TOO CUTE CRISIS – Picture the headlines! An alien assault on our planet stalled indefinitely, not by heroics or diplomacy but by the sheer overwhelming adorability of our planet’s animals. Yes, TOO CUTE CRISIS imagines a world where Earth’s cats and dogs are impossible, irresistibly adorable by intergalactic standards. For the most part, this is a zany comedy without much further thought to be gleaned from it, but not only are the protagonist’s gleeful freakouts over the cuteness of dogs and cats pretty relatable, they also give way to a few moments of actual sweetness. (Punctuated by more gags of course. Dig the orbital malnutrition beam she calls down to punish a jackass ex-cat owner that left his little guy in a box on the street.) Comedies like this tend to be overlooked, but for my money this is one of the season’s stronger premieres. It knows exactly what it wants to do, and it does it well.

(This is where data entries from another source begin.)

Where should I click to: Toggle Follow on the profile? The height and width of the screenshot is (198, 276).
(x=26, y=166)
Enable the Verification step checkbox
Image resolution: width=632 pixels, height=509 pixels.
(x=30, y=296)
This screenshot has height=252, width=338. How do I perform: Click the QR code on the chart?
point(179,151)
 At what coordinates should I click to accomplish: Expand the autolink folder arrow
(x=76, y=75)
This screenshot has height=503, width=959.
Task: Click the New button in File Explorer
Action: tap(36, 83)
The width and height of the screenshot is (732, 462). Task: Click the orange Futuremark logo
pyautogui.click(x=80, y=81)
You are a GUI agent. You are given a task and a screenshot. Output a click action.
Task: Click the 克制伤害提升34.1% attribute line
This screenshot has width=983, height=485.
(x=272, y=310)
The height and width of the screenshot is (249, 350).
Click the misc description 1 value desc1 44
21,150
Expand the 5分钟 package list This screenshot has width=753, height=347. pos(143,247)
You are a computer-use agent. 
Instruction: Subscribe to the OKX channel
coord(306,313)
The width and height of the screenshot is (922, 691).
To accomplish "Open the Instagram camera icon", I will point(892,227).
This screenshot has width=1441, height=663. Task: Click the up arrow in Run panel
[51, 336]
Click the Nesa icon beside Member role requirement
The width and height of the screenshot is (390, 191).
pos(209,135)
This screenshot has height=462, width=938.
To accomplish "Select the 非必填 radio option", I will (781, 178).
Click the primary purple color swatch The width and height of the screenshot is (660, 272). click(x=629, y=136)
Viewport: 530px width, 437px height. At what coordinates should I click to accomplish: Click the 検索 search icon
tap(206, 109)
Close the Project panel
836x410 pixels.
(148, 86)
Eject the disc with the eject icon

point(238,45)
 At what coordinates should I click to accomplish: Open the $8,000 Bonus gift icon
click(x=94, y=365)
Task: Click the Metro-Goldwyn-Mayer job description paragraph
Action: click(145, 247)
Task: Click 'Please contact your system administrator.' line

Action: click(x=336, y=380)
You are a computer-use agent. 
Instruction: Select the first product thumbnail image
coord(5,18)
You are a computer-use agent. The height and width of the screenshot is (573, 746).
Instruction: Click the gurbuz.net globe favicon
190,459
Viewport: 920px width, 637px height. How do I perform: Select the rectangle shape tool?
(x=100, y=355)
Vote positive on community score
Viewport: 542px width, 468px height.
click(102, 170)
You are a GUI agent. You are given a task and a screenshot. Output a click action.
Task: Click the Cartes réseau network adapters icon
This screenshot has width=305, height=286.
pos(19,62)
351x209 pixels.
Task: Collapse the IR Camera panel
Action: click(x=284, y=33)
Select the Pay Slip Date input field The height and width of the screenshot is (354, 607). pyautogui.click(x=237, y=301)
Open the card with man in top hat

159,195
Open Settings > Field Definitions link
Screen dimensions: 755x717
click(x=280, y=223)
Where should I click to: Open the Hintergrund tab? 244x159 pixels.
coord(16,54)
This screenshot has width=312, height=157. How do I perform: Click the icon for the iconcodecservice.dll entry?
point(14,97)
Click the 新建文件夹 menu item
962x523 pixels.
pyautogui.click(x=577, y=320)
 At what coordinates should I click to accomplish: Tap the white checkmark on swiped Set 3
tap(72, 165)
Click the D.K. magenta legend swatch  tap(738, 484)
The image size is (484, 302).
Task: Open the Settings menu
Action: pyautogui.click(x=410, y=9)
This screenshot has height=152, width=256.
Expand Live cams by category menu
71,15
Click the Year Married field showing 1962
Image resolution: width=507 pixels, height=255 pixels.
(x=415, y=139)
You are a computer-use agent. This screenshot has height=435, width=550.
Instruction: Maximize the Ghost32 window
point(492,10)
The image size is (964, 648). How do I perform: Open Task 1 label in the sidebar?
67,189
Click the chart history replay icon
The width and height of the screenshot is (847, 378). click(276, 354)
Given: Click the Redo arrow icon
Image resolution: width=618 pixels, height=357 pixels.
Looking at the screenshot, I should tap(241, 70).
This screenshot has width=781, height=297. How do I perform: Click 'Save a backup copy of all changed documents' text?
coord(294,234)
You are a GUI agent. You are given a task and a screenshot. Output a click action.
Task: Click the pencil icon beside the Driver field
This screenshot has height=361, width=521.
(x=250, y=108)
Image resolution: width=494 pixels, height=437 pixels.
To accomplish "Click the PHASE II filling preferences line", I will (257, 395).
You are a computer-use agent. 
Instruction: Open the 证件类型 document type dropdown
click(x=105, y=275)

World Dai Star – Contemporary ‘actor girl’ anime are barely plentiful enough to be called a genre. Yet, when I used that phrase, you almost certainly knew what I meant, given the existence of the likes of Kageki Shoujo (not to be confused with Revue Starlight) or, on the other end of the quality spectrum, CUE. There aren’t a ton of these things, but they’re distinctive. To most, what will jump out about World Dai Star isn’t its premise or writing but its hyper-detailed, almost uncanny character animations. This is a series that truly puts the “acting” in “character acting,” as it were. And that’s important, because after a very dry setup, the show abruptly springs to life as soon as we get to an actual stage. A glowering veteran actor plays a wicked witch and frightens most of the young auditioning aspirants off the stage, and our lead unexpectedly blossoms into competence by capturing and perfectly recreating her best friend’s take on the prince from The Little Mermaid. (Somehow, “can effortlessly copy anyone else’s performance but struggles to come up with her own takes on things” is a plot point that both this and Kageki Shoujo from a few years ago came up with independently. Unless this is simply copying that, which would be so outrageously meta that I almost hope it is true.) Props for having a lead that’s not a total amateur (even if she is annoyingly self-deprecative) and for the bizarre “Sense” talk that reminds me weirdly strongly of Revue Starlight‘s conceptualization of star power. Unfortunately, this and Kizuna no Allele form a duo that’s not unlikely to get totally buried by Oshi no Ko, which touches on some of this same subject matter in a very different way. For Allele, I couldn’t really care less, but Dai Star surely deserves at least a supporting role in the season.